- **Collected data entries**
=== Begin Enclosure ===
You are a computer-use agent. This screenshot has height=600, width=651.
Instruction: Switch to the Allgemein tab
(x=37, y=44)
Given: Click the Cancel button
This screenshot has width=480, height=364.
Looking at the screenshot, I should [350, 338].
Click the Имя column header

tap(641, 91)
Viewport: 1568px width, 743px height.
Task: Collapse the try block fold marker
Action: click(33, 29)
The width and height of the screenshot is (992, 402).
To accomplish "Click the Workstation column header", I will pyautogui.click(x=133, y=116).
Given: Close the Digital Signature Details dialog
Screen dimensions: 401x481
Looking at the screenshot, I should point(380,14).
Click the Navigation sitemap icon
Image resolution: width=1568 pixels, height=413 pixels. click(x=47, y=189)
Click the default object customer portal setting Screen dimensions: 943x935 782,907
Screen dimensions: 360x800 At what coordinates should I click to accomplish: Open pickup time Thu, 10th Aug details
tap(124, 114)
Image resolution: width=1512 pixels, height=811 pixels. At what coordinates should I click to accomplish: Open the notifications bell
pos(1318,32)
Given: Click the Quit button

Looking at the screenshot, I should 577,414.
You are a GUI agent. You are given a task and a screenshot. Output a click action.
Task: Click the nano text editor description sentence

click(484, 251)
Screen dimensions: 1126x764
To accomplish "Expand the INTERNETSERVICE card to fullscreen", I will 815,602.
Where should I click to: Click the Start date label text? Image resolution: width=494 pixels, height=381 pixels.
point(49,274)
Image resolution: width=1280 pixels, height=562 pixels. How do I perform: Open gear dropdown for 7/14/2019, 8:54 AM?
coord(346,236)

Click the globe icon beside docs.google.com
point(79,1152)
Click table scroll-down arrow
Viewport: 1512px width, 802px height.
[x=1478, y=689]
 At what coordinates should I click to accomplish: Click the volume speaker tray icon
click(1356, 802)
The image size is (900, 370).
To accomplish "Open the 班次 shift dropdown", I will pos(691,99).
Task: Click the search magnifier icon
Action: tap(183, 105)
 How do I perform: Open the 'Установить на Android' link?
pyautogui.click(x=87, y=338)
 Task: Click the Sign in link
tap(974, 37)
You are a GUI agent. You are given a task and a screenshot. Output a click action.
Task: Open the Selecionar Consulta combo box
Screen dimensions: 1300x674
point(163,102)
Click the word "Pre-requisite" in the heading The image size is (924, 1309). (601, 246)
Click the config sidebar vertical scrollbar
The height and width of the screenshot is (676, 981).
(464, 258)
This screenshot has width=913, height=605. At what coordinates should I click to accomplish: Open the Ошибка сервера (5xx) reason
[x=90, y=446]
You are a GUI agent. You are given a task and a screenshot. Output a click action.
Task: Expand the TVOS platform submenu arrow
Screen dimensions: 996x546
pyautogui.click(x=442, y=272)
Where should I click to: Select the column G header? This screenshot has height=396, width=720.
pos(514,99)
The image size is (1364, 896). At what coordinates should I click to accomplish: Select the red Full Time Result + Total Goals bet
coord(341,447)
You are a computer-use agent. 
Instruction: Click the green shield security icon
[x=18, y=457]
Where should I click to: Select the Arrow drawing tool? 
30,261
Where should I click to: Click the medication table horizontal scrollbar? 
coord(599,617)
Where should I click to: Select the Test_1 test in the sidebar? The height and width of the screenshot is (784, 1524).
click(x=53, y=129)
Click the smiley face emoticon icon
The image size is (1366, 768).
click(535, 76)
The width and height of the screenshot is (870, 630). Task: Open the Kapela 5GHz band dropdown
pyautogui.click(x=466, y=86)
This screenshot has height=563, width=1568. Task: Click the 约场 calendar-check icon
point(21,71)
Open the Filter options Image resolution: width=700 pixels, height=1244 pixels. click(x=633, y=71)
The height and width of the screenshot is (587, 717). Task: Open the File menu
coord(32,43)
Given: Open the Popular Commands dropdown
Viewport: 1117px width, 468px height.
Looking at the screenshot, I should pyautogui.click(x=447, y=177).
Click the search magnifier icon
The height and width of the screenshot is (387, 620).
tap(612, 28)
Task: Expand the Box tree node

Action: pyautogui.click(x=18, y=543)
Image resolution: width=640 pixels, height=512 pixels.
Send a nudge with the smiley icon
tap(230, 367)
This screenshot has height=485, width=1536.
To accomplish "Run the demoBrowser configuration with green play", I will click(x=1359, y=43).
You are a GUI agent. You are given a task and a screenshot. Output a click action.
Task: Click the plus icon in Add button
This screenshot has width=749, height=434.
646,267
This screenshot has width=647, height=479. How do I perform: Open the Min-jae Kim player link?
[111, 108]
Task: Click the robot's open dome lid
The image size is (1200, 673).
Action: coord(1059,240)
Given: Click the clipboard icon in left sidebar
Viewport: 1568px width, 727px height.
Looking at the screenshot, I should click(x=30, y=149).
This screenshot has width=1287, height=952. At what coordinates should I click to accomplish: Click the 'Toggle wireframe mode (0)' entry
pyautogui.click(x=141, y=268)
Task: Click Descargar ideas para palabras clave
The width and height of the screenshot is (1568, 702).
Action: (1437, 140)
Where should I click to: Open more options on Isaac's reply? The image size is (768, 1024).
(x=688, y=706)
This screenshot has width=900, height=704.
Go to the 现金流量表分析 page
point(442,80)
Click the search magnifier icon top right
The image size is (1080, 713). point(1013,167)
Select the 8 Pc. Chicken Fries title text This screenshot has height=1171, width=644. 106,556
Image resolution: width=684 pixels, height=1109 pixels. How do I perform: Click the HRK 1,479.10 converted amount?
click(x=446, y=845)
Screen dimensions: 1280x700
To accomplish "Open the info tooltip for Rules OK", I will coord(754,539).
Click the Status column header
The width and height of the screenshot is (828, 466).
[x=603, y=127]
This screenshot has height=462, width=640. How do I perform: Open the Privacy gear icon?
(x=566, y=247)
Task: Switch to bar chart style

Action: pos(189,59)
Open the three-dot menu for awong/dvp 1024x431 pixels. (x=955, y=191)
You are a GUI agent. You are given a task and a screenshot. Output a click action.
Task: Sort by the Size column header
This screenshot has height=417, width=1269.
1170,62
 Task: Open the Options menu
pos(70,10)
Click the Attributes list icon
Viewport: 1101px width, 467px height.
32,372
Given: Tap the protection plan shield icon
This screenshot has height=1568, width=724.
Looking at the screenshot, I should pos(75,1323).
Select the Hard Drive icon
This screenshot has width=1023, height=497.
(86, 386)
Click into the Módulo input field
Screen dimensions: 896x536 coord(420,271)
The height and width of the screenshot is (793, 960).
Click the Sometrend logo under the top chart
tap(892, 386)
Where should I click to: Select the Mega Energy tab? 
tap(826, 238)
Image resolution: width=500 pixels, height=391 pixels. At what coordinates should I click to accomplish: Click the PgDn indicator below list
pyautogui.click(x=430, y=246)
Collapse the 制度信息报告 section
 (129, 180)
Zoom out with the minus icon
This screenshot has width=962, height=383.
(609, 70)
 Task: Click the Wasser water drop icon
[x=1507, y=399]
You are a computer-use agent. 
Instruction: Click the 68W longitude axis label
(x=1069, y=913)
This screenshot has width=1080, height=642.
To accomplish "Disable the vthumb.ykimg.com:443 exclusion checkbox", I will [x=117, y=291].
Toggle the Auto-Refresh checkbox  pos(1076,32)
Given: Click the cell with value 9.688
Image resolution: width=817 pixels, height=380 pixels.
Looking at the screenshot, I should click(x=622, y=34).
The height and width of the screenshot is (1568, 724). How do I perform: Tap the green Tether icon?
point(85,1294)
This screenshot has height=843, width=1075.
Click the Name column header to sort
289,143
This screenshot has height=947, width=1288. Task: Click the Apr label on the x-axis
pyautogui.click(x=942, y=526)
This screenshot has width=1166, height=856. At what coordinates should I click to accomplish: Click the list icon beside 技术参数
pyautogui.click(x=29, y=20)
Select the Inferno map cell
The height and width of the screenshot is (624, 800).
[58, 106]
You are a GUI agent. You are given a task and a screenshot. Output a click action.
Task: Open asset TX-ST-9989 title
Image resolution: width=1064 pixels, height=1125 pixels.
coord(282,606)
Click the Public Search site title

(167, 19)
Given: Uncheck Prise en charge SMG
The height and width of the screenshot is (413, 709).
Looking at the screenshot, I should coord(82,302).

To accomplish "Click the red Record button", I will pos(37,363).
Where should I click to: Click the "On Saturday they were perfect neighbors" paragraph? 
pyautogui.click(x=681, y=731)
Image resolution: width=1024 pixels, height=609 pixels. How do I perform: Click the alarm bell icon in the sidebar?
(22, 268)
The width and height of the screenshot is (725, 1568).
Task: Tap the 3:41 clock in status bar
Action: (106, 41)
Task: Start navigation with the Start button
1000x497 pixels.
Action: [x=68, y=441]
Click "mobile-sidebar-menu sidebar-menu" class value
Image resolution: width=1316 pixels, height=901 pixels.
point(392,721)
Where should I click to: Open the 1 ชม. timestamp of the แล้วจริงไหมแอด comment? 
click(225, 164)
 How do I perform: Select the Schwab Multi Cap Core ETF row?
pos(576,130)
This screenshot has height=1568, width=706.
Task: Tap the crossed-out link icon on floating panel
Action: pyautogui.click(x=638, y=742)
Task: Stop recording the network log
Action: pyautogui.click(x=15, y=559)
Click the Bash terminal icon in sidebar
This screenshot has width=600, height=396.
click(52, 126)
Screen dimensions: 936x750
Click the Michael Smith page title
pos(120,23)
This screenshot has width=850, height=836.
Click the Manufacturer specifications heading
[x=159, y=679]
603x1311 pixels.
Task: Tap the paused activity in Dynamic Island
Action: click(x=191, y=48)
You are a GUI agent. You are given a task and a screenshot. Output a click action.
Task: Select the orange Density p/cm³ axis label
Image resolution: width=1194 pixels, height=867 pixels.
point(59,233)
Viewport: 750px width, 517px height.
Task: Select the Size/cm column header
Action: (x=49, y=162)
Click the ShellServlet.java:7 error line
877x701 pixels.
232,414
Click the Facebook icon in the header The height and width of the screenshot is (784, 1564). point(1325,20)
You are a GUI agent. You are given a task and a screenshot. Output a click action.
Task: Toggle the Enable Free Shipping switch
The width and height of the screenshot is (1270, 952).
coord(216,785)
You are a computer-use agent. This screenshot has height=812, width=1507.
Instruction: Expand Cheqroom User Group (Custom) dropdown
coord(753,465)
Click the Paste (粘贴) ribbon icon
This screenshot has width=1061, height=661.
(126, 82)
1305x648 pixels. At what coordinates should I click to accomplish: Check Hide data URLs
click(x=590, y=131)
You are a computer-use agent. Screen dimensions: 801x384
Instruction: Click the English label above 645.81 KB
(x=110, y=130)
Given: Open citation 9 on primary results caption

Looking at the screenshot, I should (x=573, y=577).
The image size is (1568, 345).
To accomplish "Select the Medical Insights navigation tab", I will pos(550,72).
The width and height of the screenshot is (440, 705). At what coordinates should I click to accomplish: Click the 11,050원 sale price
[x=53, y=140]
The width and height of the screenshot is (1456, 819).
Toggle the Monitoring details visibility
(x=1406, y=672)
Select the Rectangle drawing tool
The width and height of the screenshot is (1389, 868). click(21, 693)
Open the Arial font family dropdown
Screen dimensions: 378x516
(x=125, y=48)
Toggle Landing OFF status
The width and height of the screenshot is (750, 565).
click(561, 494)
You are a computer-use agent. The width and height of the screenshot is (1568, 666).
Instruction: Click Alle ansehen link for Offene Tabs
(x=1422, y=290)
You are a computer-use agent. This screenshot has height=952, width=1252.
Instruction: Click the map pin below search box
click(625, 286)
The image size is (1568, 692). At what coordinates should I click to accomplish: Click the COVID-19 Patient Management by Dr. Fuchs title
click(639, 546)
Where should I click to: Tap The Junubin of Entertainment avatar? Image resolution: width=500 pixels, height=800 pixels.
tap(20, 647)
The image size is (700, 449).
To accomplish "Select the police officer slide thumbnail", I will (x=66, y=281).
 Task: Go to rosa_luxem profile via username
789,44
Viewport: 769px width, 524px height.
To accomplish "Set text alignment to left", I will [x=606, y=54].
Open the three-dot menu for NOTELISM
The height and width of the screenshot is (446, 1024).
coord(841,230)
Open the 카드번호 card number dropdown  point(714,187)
=== End Enclosure ===
- **What is being asked**
Read the entries and pick out all lines that include the word "checkbox".

- **Written solution**
To accomplish "Disable the vthumb.ykimg.com:443 exclusion checkbox", I will [x=117, y=291].
Toggle the Auto-Refresh checkbox  pos(1076,32)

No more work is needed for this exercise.